Government reveals its plan at the World Economic Forum.
World Economic Forum on Africa, Cape Town – The government of SA, which oversees one of the most water stressed regions in the world, and the Water Resources Group (WRG), a public private global network on water announced they have entered into a partnership to protect and preserve SA’s water resources.
The WRG includes the likes of Coca Cola and is supported by the International Finance Corporation and the World Economic Forum.
SA’s water resources are badly managed: pipes leak; inefficient agricultural practices guzzle water thirstily; acid mines are poisoning ground water systems and municipalities lack the capacity to manage the water resources they oversee. As a result by 2030 SA citizens and industries will demand more water than can be supplied.
Government has recognised this problem. “The balance between water demand and supply in SA is precarious right now,” says Edna Molewa, minister of Water Affairs & Environment. Within the next 30 years demand is expected to rise by 52% – while the supply of water is sharply declining. If trends of leakage from aged and poorly maintained municipal infrastructure and the loss of wetlands persist, competition for water resources will intensify across all sectors of the economy – limiting economic growth and exacerbating social and political tensions.
Now it is working to remedy the problem. The partnership is one of the steps taken. “The WRG will assist the government in identifying and addressing critical water issues: water conservation, demand management; and better management of groundwater resources,” says Peter Brabeck-Letmathe, chairman of WRG and chairman of multinational food producer, Nestlé.

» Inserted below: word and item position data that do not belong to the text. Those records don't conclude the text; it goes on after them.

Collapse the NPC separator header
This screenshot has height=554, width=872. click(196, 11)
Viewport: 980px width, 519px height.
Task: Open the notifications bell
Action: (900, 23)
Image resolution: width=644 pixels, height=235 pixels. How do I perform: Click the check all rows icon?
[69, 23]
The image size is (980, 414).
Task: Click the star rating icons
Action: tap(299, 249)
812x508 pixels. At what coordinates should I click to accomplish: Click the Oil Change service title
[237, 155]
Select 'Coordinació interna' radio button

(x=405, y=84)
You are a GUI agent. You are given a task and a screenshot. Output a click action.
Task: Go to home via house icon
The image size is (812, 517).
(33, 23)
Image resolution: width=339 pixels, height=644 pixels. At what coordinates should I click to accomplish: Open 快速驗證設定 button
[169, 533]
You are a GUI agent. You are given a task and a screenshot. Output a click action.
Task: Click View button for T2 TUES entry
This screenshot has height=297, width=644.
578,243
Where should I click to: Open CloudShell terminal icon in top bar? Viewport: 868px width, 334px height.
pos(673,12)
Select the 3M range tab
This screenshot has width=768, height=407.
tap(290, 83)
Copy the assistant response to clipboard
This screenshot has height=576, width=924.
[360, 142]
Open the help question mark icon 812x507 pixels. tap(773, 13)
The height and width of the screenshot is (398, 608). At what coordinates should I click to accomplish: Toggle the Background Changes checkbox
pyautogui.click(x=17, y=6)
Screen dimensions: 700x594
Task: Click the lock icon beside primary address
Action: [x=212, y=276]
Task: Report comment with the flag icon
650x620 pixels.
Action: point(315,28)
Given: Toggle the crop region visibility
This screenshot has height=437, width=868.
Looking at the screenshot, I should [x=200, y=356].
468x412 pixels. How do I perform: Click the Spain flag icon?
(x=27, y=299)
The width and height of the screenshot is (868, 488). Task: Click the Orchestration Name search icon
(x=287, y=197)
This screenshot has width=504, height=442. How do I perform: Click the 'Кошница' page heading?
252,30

The partnership will assist the Department of Water Affairs (DWA) in developing sector strategies for agriculture, industry and energy – for instance in increasing water use efficiency, reducing leakage from distribution networks and diversifying the water mix by increasing the reuse of effluent and desalination.
The partnership will enable SA, and in turn the SADC region, to access best practice projects and policies in water management from around the world.
The WRG initiative began some years ago. “In the past three decades no progress has been made with regard to the more efficient consumption and usage of water. On the contrary, the world now uses more water to produce one unit of food or one unit of energy than it has in the past,” says Brabeck-Letmathe.
And consumption is showing no sign of slowing down. The demand for food and energy is growing as the global middle class grows. While people may consume a litre or two of water p/day, it is a different matter when it comes to the food people eat – and the choices they make in that regard – because the production of food is of course water dependant. “A vegetarian would, in effect, consume 2 500 l/pday while a meat eater consumes 6 000 l/pday, he says.
The Water Resources Group has already begun its work in SA and has identified a number of areas where efficiencies can be gained.
The next step for SA is to create a public-private leadership group to lead this partnership forward. It will be chaired by the DG of Water and Environmental Affairs and will include stakeholders from industry, other government departments (such as Minerals & Energy), the WWF and others.
Currently there is no permanent DG. The acting DG is Trevor Balzer, currently in hospital. Thus the current acting DG is Thandeka Mbassa.
Other partners of the Water Resources Group include Mexico, Jordan and the state of Karnataka in India.